DOCUMENT TEXT
-------------------------
Luther College Professor of Communication Studies Kim Powell has studied the sibling survivors of suicide. Her 2013 research, conducted with Luther student Ashley Matthys, was the first paper written that studied suicide from a communications studies basis.
The two interviewed 45 people living in 25 states and two Canadian provinces about their experiences in the wake of the death by suicide of a brother or sister. Many of the interview subjects called the discussions "therapeutic"—because up until then, no one had asked them about their experiences.
"Everyone focuses on the parents," notes Powell, saying she even heard of times where the parents were offered counseling—but the brothers and sisters weren't. Earlier research discovered that teenagers who had a brother or sister died by suicide were seven times more likely to experience major depression in the six months following a suicide than they were from any other form of loss.
-------------------------
DATA BELOW
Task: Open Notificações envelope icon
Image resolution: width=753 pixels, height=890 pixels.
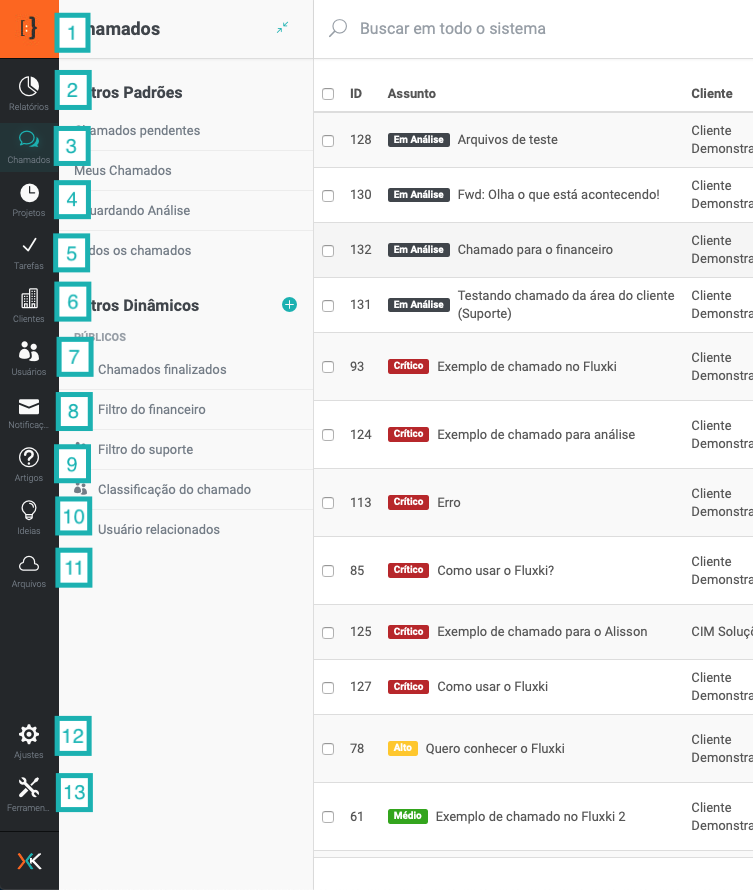Action: click(x=29, y=406)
-------------------------
WORK TO COMPLETE
a - Repeat the passage on sibling survivors of suicide word for word, between "Luther College Professor" and "about their experiences.", inclusive.
b - According to the passage on sibling survivors of suicide, how many people did Powell and Matthys interview?

ANSWERS FOR THIS EXERCISE
a -
Luther College Professor of Communication Studies Kim Powell has studied the sibling survivors of suicide. Her 2013 research, conducted with Luther student Ashley Matthys, was the first paper written that studied suicide from a communications studies basis.
The two interviewed 45 people living in 25 states and two Canadian provinces about their experiences in the wake of the death by suicide of a brother or sister. Many of the interview subjects called the discussions "therapeutic"—because up until then, no one had asked them about their experiences.

b - 45 people